WARN  [line: 92881, col: 1 ] Bad IRI: <http://dbpedia.org/resource/Ranma_½> Code: 56/COMPATIBILITY_CHARACTER in PATH: TODO
WARN  [line: 92882, col: 1 ] Bad IRI: <http://dbpedia.org/resource/Ranma_½> Code: 47/NOT_NFKC in PATH: The IRI is not in Unicode Normal Form KC.

I use Apache Jena 3.0.1.

I'm looking for a way to avoid this error. In addition, is there a good way to load without warning.

I did same thing for the former version of DBpedia (http://downloads.dbpedia.org/2015-04/core/) and loading was successfully completed without any warning and error.

Benben
  • 1,355
  • 5
  • 18
  • 31

1 Answers1

1

The data should be make legal before loading. The 0x60, '`' is not legal in a URI. Maybe you want to replace it with %60 (it is then a different URI).

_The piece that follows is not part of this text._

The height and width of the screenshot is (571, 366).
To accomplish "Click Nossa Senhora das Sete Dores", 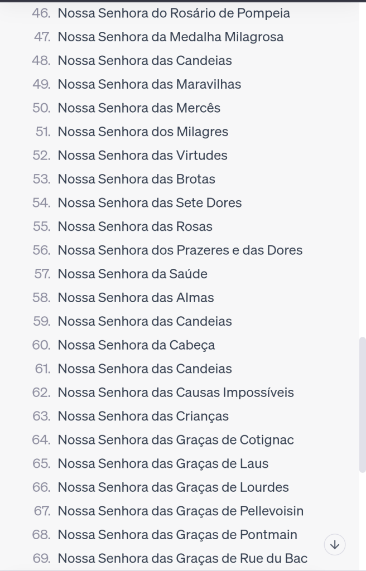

In many large datasets, data isn't perfect. It is worth checking it before loading using "riot --validate".

The warnings are just warning, not errors, and indicate that teh UTF-8 is not in the standards preferred form and might cause matching problems later. It looks like ½ can be written in different ways in UTF-8.

(I'm sure the DBpedia team would appreciate some feedback.)

AndyS
  • 16,345
  • 17
  • 21